_Page text_:
Investigators conducted a retrospective cost-effectiveness analysis of femtosecond laser-assisted cataract surgery and phacoemulsification cataract surgery in a hypothetical cohort of patients. They converted visual acuity outcomes to utility values based on quality-adjusted life-years (QALYs).

Costs were calculated using Medicare Benefits Scheme schedule fees, Australian Medical Association recommended fees, national hospital cost reports, private health insurance company annual reports and current industry standards. Fees for facilities, anesthesia, various IOL types and spectacles were also calculated.

Femtosecond surgery had a net utility gain of 0.01 over conventional phaco, based on simulated complication rates for both methods and a 5% improvement in visual acuity with femtosecond surgery. It had a total QALY gain of 0.06 units over phaco.

Femtosecond surgery was considered most cost-effective when all patients had best corrected visual acuity of 6/12 or better, cost to the patient was reduced to $300, and cystoid macular edema, corneal decompensation and lens dislocation were eliminated.

“This resulted in an [incremental cost-effectiveness ratio] of $20,000/QALY,” the study authors said. “Despite the economic model being hypothetical, it shows that optimistic potential benefits of [femtosecond laser-assisted cataract surgery] technology are not cost-effective at its current cost to patients.”

Disclosure: The study authors have no relevant financial disclosures.

_Supplied records_:
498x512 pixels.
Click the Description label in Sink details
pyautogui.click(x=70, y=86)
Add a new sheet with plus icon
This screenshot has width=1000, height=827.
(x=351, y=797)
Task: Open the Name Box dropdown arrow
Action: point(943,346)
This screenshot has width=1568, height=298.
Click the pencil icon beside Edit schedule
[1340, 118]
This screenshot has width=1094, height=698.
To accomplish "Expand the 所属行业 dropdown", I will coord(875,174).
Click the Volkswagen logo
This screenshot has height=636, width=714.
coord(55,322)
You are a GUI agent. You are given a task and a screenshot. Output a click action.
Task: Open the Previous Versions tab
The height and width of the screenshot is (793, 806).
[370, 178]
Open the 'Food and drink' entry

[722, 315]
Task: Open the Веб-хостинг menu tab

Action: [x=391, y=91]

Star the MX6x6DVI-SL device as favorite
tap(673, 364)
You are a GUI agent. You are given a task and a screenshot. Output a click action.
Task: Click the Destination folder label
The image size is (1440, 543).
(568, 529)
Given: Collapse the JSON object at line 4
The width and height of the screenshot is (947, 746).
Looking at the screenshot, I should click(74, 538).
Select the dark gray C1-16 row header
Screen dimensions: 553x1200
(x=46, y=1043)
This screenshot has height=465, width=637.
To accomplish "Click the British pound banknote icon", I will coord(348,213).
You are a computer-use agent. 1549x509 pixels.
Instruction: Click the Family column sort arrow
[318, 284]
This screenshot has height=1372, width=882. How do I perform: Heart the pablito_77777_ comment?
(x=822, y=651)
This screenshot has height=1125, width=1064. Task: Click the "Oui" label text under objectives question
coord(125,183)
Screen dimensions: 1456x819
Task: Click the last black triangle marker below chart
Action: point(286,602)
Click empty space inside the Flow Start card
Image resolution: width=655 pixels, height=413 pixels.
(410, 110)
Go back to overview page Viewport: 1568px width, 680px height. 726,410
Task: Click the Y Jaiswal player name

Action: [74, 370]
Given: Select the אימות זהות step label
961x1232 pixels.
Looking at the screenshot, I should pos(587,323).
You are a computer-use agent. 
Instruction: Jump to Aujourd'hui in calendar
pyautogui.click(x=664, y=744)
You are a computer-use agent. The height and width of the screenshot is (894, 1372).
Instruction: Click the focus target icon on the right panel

_Requirement A_: According to the cataract surgery article, what was the total QALY gain of femtosecond surgery over phaco?
_Requirement B_: Reproduce the part of the cataract surgery article between "Costs were calculated" and "units over phaco.", inclusive.
_Requirement C_: List every source the cataract surgery article names for calculating costs.

_Task solution A_: 0.06 units

_Task solution B_:
Costs were calculated using Medicare Benefits Scheme schedule fees, Australian Medical Association recommended fees, national hospital cost reports, private health insurance company annual reports and current industry standards. Fees for facilities, anesthesia, various IOL types and spectacles were also calculated.

Femtosecond surgery had a net utility gain of 0.01 over conventional phaco, based on simulated complication rates for both methods and a 5% improvement in visual acuity with femtosecond surgery. It had a total QALY gain of 0.06 units over phaco.

_Task solution C_:
Medicare Benefits Scheme schedule fees
Australian Medical Association recommended fees
national hospital cost reports
private health insurance company annual reports
current industry standards